The John Fritz Farmstead is located in Montrose, Wisconsin. It was added to the National Register of Historic Places, along with the State Register of Historic Places, in 1998.

John Fritz was born in Kindenheim, Bavaria in 1826. When he was ten, his family migrated to New York State. Around 1848 the family moved west to the wilds of Wisconsin. In 1849 John started a farm a few miles west in the Town of Primrose, with his family nearby, but a year later he bought the first 200 acres of this farm. Settlement of Montrose had begun in 1840, so Fritz wasn't the first settler, but he was early.

A log house was on the farm when John bought it. None of the buildings from those early years remain. In those early years John raised wheat to sell. He also had a few milk cows and made butter from their milk. He had a few other cattle, and more pigs than the neighbors. He grew oats, hay and potatoes. Most of these animals and crops would have been familiar to Bavarian farmers.

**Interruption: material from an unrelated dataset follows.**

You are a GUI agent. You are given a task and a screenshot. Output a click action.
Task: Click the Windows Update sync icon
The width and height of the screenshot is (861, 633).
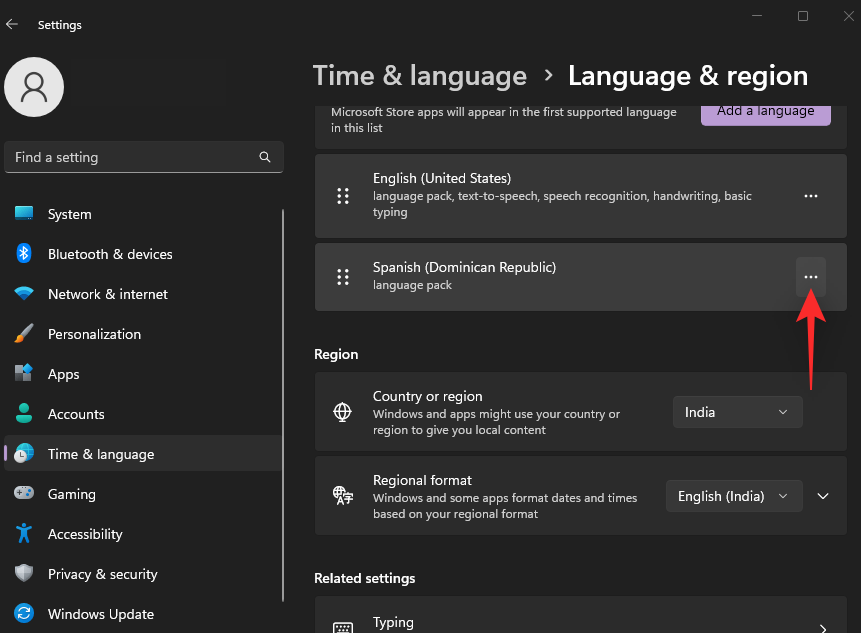[x=24, y=613]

John had married Julia Colby, a Norwegian immigrant, but she died in 1853. In 1854 he remarried, to Betsey Elefson, another Norwegian. While some early German immigrants in Dane County clustered together, the town of Montrose was fairly mixed already, with immigrants from the Northeast, North Carolina, England, Ireland and Sweden. By the 1860 census John and Betsey had five children. Some time after that they divorced and John married Betsey's sister Margaret. By the 1870 census they had a total of seven children in the house.

In 1868 the growing family built a new house, the north wing of the current house, at left in the photo. It is 23 by 29 feet, two stories, with walls of coursed limestone sitting on a foundation of random rubble. On the front, the mortar is tooled into a raised bead. Windows and the door on the front are all symmetric, with a lunette window in the gable. The first floor of the south wing was added about ten years later, with the second floor completed by the early 1890s. The south wing is built of stone and technique similar to the earlier section, except that the walls sat directly on the ground without footings.

The basement barn was built in the late 1800s. The barn is 76 by 36 feet, on a random stone foundation. Its northern 22 feet may have been added after the south end. The basement is laid out with a center aisle. An earthen ramp gives access to the haymow. The concrete silo was added in the 1920s and the bull pen and milk house later. The wooden granary was built around 1900. The square of farm buildings also includes a corn crib and piggery built by the late 1940s

John's third wife Margaret died in 1886, and he married Thursa Rice Lawrence. John and Thursa moved to nearby Belleville in 1906 and died shortly after. Some time before that, John's son Marcus bought the farm. Marcus and his wife Laura had expanded the farm to 393 acres by 1914. Marcus died in 1925 and his sons Stanley and Clarence ran the firm until 1976. As of 1998, the farm was still in the Fritz family.